Além dos estupros, Høiby responde por maus-tratos em relações íntimas, atos de violência, violações da liberdade individual e gravação de vídeos sem consentimento, conforme explicou o procurador-geral Sturla Henriksbø durante uma coletiva de imprensa.
“A pena máxima para os crimes mencionados na acusação é de até dez anos de prisão”, declarou Henriksbø. “São atos extremamente graves, capazes de deixar marcas duradouras e destruir vidas”, enfatizou.
Prisões anteriores
Nascido de uma relação anterior ao casamento de sua mãe com o príncipe herdeiro Haakon, Marius Borg Høiby foi preso em 4 de agosto de 2024, suspeito de agredir a namorada após uma briga em um apartamento em Oslo. Ele foi acusado de lesão corporal e, na ocasião, a imprensa norueguesa informou que a polícia encontrou uma faca cravada em uma das paredes do imóvel.
O caso desencadeou uma série de denúncias e revelações surpreendentes feitas por outras vítimas.
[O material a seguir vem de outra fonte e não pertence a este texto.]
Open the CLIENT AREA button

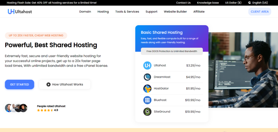[260, 12]
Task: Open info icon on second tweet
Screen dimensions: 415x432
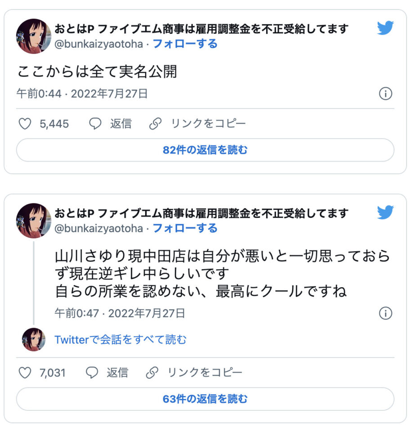Action: pyautogui.click(x=385, y=313)
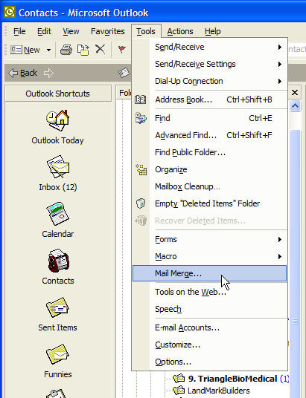Open the Contacts shortcut icon
The height and width of the screenshot is (398, 306).
(58, 261)
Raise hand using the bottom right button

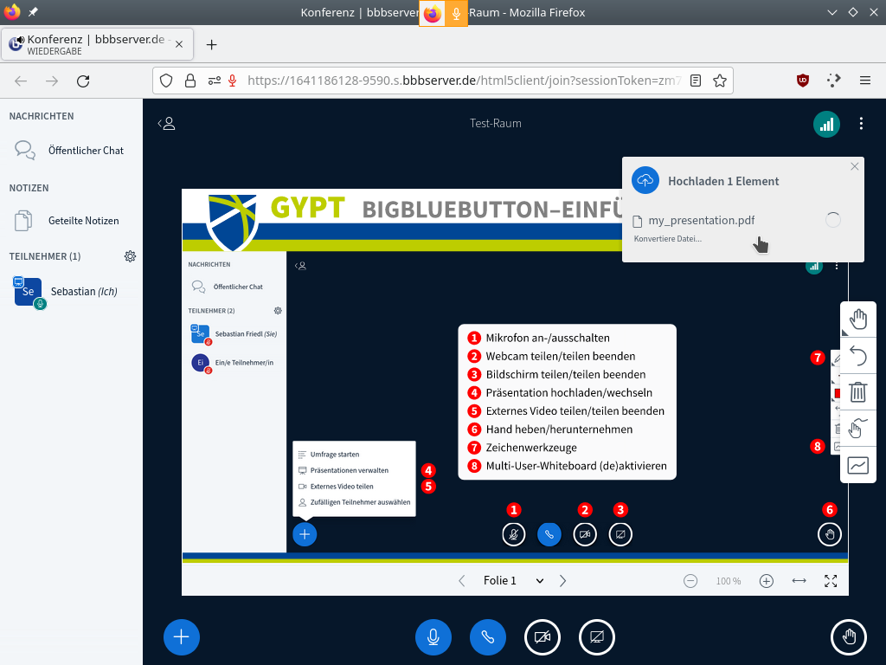point(848,637)
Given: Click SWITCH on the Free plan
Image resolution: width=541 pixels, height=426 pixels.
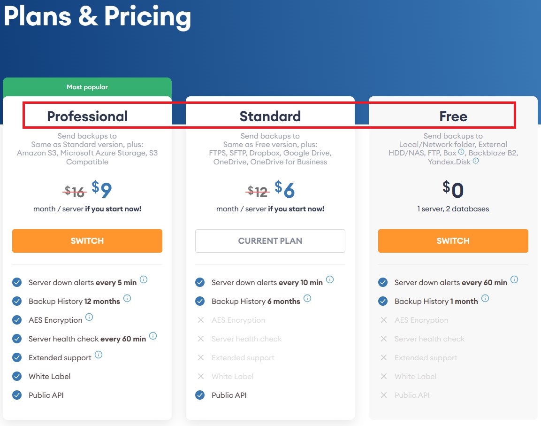Looking at the screenshot, I should pyautogui.click(x=453, y=240).
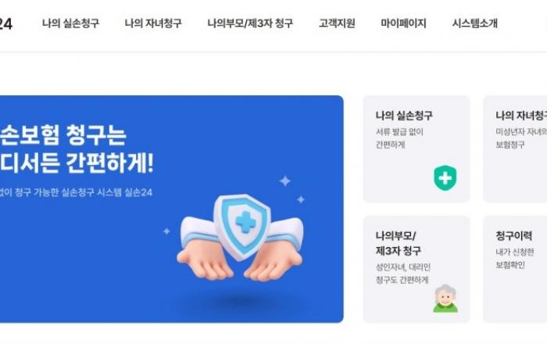This screenshot has height=344, width=547.
Task: Click the green shield plus icon
Action: tap(445, 178)
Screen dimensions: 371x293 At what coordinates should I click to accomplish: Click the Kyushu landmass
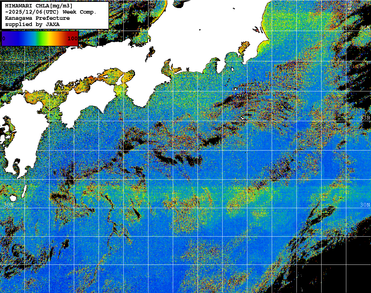25,139
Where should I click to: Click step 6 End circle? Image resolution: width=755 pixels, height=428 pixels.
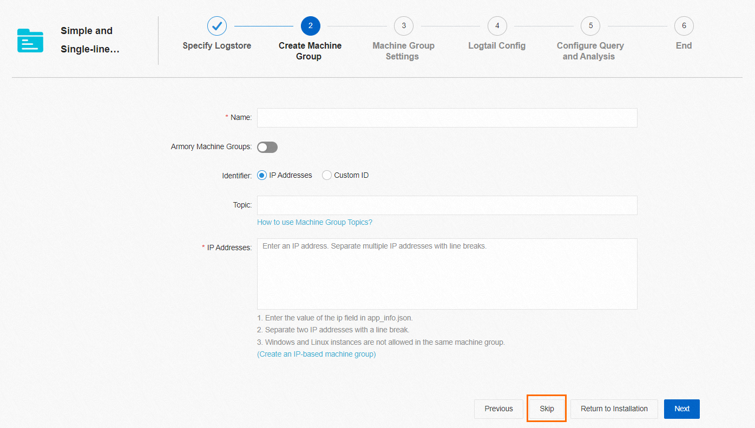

No mês seguinte, em setembro, ele foi novamente preso por descumprir uma medida protetiva.
“O fato de Marius Borg Høiby pertencer à família real não deve, evidentemente, significar que ele deva ter um tratamento mais brando ou mais severo do que qualquer outra pessoa acusada de crimes semelhantes”, reforçou o procurador.
Os quatro estupros pelos quais Høiby foi acusado teriam ocorrido em 2018, 2023 e 2024, sendo o último já após o início da investigação policial.